▶ _Exercise instructions_: Please rewrite the items from the line that has "This screenshot has height=527, width=722." through the end of the items, renaming "sidebar" to "side panel" and leaving everything else unchanged.

▶ _Records to use_:

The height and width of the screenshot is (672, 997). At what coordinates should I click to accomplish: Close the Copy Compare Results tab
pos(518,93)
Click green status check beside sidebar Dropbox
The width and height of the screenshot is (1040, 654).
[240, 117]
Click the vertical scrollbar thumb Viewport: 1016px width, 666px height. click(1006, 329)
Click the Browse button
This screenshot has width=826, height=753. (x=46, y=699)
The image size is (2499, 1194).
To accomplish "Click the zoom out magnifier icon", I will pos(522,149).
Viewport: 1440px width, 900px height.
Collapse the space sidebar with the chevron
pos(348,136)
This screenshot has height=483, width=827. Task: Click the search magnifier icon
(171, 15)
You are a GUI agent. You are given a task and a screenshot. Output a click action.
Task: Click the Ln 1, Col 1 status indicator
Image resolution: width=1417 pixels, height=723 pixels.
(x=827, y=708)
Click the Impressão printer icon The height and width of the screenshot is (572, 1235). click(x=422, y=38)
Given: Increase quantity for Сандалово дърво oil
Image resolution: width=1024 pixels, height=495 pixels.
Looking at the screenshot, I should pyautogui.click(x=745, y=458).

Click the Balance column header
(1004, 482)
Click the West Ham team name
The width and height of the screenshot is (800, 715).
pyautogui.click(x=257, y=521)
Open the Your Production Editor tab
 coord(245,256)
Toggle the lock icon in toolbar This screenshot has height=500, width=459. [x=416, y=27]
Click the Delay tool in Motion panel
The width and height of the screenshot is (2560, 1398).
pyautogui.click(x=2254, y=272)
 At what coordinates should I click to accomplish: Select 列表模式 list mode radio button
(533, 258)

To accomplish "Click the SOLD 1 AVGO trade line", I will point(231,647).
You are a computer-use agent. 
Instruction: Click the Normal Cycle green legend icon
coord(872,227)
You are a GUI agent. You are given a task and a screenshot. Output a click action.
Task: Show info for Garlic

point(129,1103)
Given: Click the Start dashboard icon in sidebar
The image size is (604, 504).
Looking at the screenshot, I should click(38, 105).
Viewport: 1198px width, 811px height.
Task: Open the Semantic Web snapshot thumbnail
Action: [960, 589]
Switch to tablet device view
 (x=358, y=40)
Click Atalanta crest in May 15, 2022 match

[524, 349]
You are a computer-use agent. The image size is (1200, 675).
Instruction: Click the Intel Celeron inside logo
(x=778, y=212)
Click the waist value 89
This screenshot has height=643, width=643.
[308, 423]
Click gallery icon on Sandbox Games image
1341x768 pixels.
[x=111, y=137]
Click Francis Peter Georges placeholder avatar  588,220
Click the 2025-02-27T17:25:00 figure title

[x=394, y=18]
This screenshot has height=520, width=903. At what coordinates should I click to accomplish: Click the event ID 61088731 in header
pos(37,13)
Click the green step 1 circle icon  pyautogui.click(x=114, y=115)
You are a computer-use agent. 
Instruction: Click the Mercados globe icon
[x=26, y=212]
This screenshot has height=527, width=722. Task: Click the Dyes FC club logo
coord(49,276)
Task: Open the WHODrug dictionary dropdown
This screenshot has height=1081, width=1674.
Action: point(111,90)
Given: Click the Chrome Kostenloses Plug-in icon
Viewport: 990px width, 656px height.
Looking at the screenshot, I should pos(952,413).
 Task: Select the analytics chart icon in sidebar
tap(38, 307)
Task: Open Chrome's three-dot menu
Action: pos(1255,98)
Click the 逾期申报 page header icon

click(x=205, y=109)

▶ _Solved problem_:
This screenshot has height=527, width=722. Task: Click the Dyes FC club logo
coord(49,276)
Task: Open the WHODrug dictionary dropdown
This screenshot has height=1081, width=1674.
Action: point(111,90)
Given: Click the Chrome Kostenloses Plug-in icon
Viewport: 990px width, 656px height.
Looking at the screenshot, I should pos(952,413).
 Task: Select the analytics chart icon in side panel
tap(38, 307)
Task: Open Chrome's three-dot menu
Action: pos(1255,98)
Click the 逾期申报 page header icon

click(x=205, y=109)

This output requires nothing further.